**Job**
Retype verbatim the stretch from the line containing "Task: Click the Load More button" through the end of the lines below, leaving the pictures out.

**Dataset entries**
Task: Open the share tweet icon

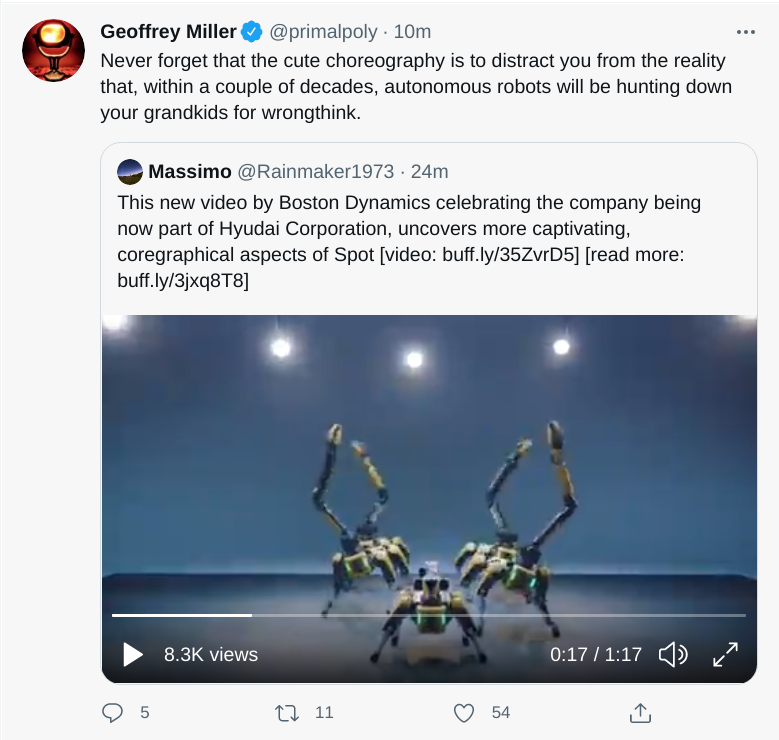Action: pos(640,713)
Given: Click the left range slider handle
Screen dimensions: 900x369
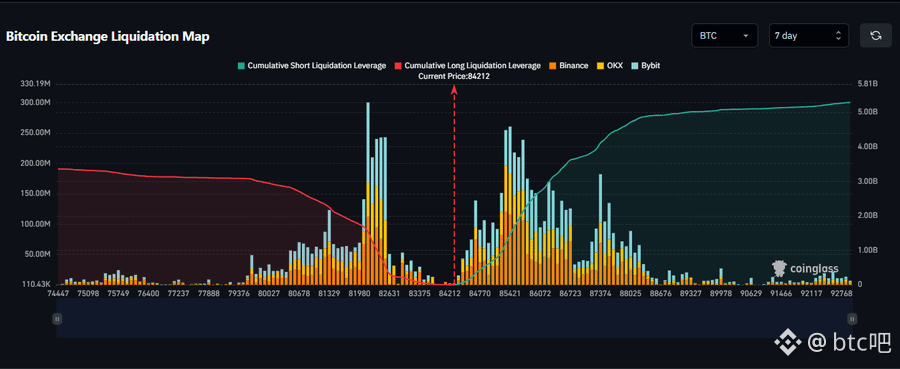Looking at the screenshot, I should [57, 318].
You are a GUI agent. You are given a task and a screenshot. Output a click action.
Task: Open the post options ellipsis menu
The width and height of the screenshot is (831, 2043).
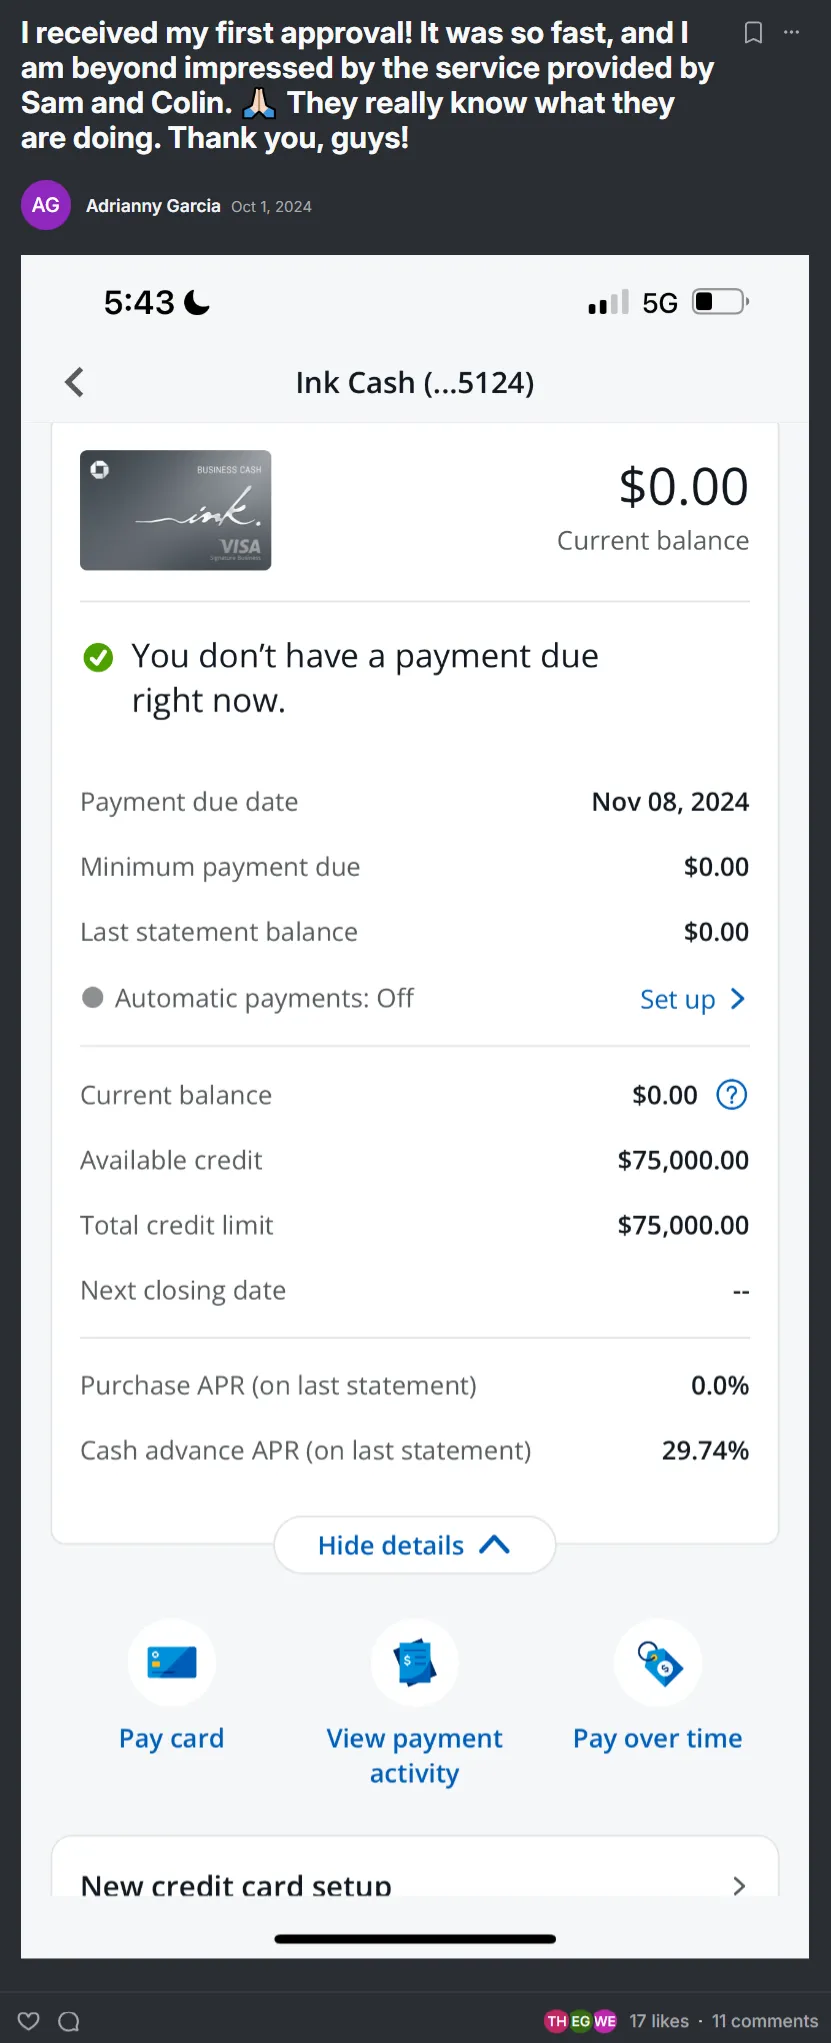click(x=791, y=32)
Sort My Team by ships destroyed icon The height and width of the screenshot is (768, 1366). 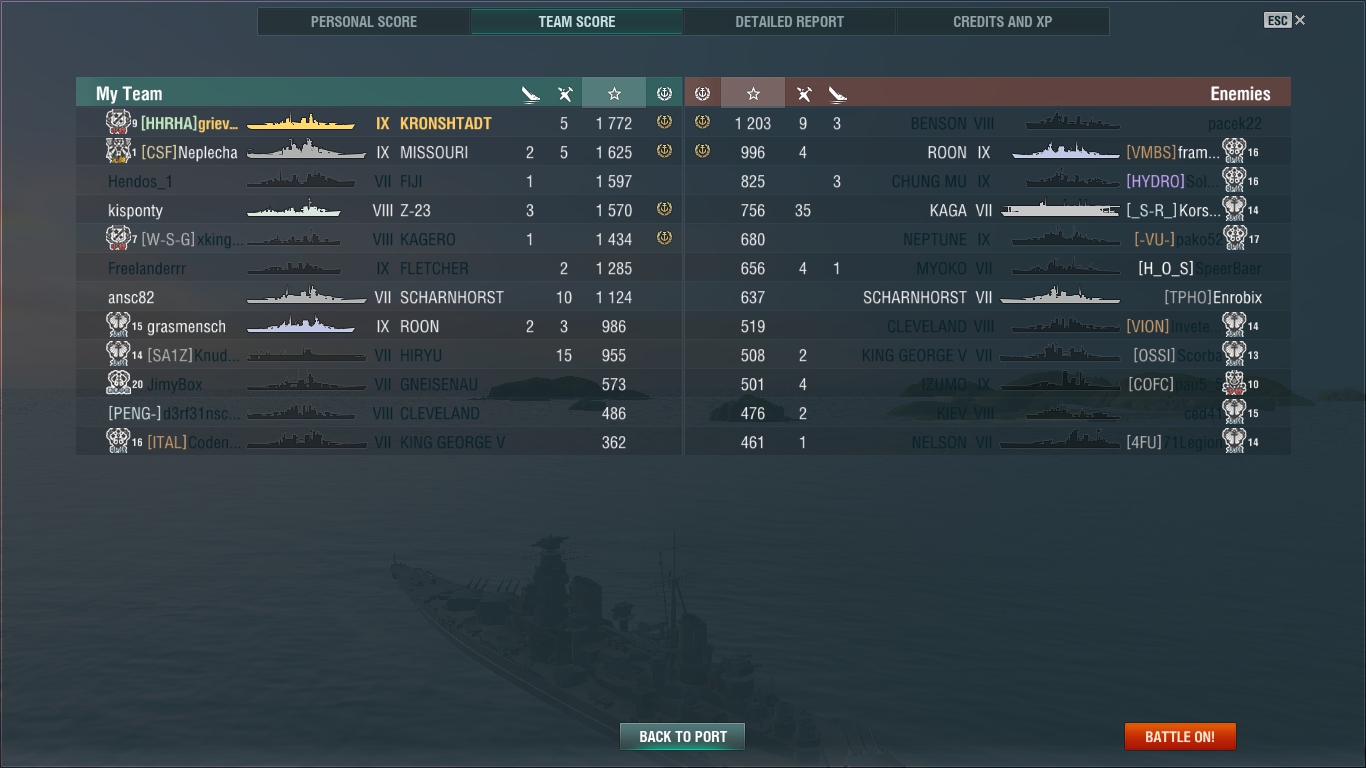coord(530,94)
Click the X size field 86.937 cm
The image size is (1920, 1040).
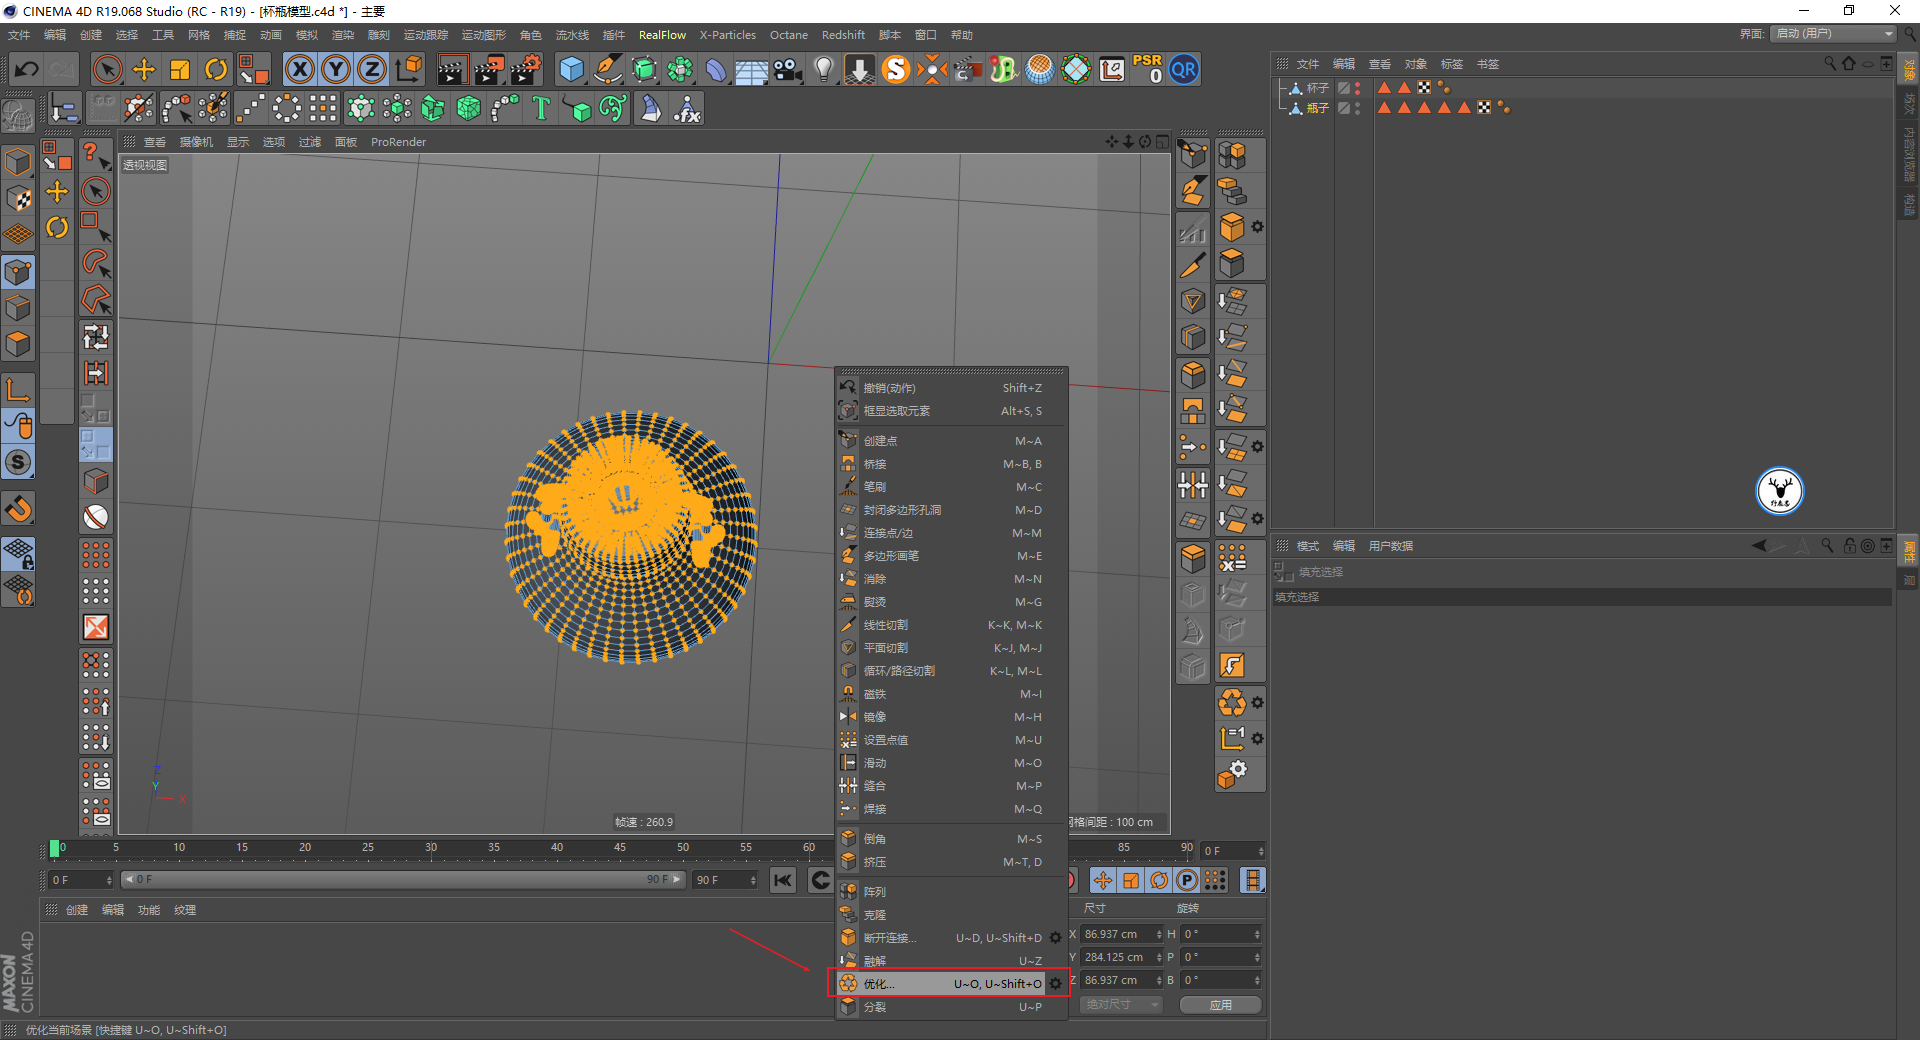click(1116, 934)
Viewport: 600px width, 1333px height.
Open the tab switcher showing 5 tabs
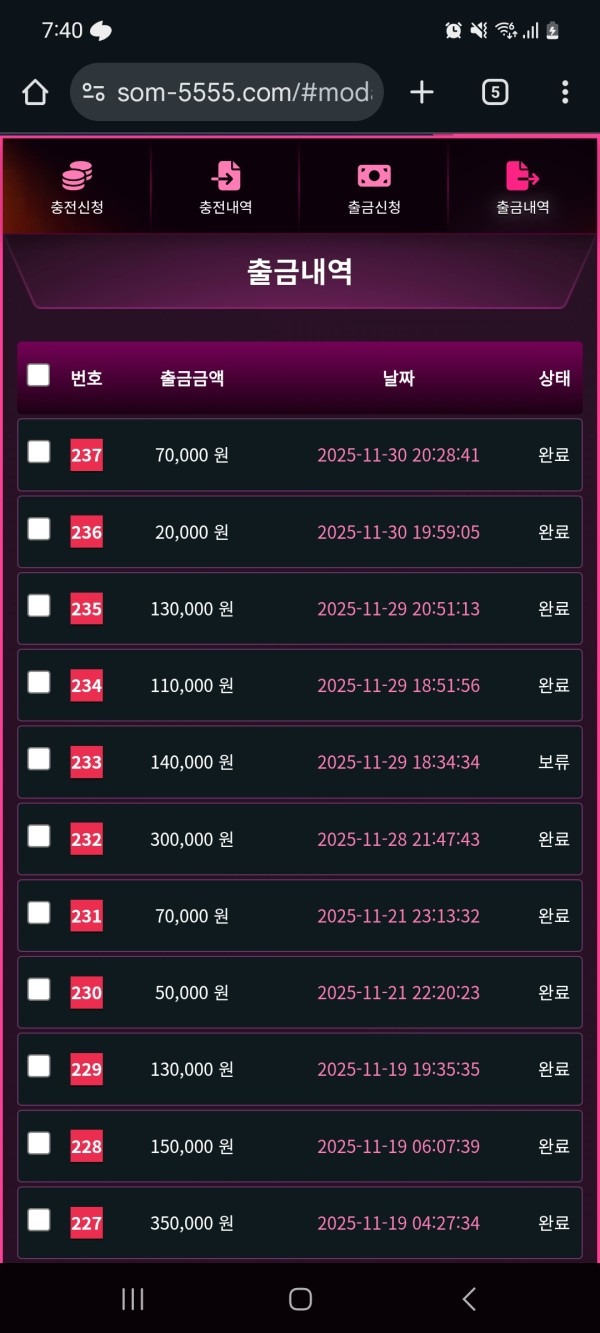pos(494,92)
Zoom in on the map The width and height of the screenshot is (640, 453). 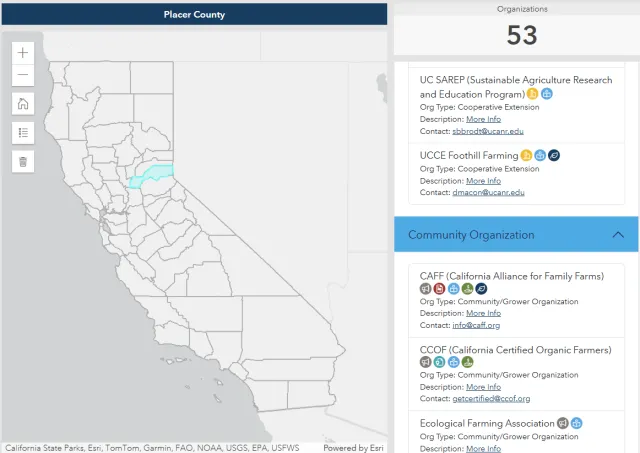(24, 52)
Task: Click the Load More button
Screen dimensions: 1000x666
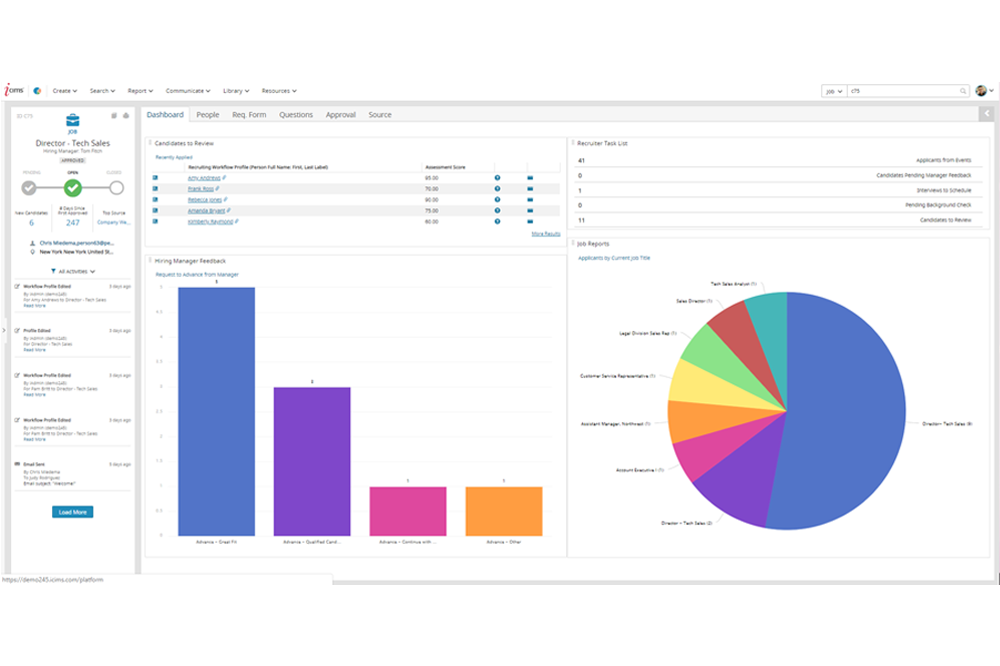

**Answer**
Task: Click the Load More button
Screen dimensions: 1000x666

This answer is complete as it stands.